Пётр Александрович, в своих домашних туфлях, сел в кресло спиной к бегониям, устало положил локти на стол, на старый письменный стол, вечно перегруженный беспорядочно нагромождёнными стопками книг, и пристально поглядел на внука. Платону было неловко, он вдруг почувствовал себя здесь совершенно чужим, чужим в комнате, где он провёл много дней своего детства, чужим среди всех этих старых вещей, давно изученных до мельчайших подробностей и бьющих по памяти своей сентиментальностью, но ставших мгновенно незнакомыми, и даже привычные сызмальства бегонии на подоконнике показались ему враждебно настроенными. Он больше не мог всего этого выносить.

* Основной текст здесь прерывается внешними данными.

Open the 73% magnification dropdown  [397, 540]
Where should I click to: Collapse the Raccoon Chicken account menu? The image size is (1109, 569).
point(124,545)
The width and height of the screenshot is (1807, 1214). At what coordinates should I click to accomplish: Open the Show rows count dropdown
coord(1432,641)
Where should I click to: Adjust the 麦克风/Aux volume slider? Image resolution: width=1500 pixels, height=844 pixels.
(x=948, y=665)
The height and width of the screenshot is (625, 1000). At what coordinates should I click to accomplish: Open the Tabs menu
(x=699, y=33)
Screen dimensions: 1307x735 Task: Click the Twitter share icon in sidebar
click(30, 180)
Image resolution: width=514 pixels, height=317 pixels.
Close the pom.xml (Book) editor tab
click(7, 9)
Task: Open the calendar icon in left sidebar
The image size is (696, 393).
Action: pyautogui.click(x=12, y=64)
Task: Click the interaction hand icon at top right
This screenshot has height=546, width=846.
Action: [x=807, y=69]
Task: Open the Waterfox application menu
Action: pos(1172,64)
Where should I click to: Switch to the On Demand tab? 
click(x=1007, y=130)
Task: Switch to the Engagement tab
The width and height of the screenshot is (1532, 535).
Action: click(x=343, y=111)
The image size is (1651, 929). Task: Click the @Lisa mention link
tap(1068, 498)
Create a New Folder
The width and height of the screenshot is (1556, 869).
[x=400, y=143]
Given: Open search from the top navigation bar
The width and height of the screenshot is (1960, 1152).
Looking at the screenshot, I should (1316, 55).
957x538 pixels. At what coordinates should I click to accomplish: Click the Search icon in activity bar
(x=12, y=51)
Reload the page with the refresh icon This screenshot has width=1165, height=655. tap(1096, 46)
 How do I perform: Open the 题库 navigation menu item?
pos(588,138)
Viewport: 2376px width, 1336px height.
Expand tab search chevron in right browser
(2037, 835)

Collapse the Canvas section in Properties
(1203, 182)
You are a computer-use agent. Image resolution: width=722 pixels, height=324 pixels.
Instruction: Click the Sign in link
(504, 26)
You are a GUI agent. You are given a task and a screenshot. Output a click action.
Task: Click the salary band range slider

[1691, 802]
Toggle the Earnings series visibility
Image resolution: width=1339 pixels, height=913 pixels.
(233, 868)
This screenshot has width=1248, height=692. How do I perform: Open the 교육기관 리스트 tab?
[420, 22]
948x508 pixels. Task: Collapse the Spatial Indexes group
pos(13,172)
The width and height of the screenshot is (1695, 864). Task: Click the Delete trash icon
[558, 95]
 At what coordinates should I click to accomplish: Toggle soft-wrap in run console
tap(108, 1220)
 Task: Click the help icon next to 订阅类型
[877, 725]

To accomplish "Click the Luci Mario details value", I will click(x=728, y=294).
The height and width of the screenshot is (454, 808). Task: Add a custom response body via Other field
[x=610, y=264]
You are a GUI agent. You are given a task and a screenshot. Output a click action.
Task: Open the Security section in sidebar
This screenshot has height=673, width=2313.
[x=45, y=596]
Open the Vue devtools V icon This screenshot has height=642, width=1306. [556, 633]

Старого Кантора покоробил такой ответ внука, которому он всегда был предан всей душой, которого любил как родного сына.

— Да, дерзости тебе, мальчик, не занимать, ничего не скажешь.

— Что ты имеешь в виду?

— Ты полюбил тщеславную женщину, с… — старик запнулся чтобы подобрать нужное слово, — с экстравагантными выходками. Тебе, вероятно, было больно, слишком больно, ты не мог больше страдать, терпеть все эти адовы муки и представлять её в объятиях другого мужчины или других мужчин.

— К чему все эти разговоры? Дед, ты что, пообщавшись с Романовской или Лебешинским, превратился в поборника строгой нравственности?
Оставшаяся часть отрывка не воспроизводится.